Task directions: Only the count is wanted here: how many lines of the entries hold the string "will"?

------------------------

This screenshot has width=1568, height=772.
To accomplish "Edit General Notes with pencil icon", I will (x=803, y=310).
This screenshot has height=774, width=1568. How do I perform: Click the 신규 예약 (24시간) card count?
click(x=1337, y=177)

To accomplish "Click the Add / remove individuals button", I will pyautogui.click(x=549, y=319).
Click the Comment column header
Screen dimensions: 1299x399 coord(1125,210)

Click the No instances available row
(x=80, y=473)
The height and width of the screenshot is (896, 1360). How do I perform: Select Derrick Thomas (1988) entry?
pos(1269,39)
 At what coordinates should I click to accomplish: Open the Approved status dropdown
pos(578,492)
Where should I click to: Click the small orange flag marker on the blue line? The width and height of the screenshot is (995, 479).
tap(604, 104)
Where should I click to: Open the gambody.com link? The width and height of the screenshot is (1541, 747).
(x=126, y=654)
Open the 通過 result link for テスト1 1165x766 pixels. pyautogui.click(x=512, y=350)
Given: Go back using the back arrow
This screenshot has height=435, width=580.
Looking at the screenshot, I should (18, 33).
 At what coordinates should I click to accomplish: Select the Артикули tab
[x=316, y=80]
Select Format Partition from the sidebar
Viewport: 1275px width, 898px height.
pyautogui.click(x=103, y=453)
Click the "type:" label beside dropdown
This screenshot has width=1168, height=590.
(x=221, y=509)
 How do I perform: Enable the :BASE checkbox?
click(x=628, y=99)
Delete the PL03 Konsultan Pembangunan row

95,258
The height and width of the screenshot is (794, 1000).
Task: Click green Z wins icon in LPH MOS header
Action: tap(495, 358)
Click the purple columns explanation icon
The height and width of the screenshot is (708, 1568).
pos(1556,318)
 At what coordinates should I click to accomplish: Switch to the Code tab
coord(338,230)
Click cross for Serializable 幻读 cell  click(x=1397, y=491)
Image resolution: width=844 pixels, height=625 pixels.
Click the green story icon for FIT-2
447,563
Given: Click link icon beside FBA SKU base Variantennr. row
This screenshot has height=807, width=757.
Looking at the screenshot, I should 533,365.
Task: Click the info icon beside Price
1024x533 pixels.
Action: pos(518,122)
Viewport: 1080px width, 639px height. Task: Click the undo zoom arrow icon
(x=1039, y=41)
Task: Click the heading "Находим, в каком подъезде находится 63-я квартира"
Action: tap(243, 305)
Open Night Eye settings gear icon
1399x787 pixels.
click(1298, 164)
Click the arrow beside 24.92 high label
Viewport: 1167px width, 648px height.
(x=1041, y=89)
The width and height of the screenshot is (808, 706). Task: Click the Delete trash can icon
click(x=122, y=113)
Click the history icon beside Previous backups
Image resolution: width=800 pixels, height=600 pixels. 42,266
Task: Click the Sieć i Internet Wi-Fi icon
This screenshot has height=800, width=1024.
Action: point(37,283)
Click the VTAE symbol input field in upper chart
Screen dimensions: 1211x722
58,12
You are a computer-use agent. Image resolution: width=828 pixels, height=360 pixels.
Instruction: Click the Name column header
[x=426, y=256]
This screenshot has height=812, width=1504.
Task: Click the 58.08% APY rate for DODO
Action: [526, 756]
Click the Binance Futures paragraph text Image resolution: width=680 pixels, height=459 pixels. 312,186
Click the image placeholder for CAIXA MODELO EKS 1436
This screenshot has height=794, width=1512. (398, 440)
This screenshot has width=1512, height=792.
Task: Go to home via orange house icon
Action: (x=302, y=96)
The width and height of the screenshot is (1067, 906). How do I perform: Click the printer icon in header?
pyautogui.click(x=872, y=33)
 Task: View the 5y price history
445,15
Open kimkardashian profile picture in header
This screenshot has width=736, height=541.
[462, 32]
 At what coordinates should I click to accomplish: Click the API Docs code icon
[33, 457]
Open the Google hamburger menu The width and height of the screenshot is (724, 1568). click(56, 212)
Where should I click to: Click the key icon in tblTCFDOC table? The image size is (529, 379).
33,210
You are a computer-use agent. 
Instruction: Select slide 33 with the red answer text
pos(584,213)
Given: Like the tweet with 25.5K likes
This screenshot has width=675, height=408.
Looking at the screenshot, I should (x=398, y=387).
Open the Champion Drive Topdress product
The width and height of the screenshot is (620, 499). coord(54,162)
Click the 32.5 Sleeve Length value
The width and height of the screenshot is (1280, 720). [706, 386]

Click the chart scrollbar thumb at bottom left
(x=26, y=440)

------------------------

Exercise answer: 2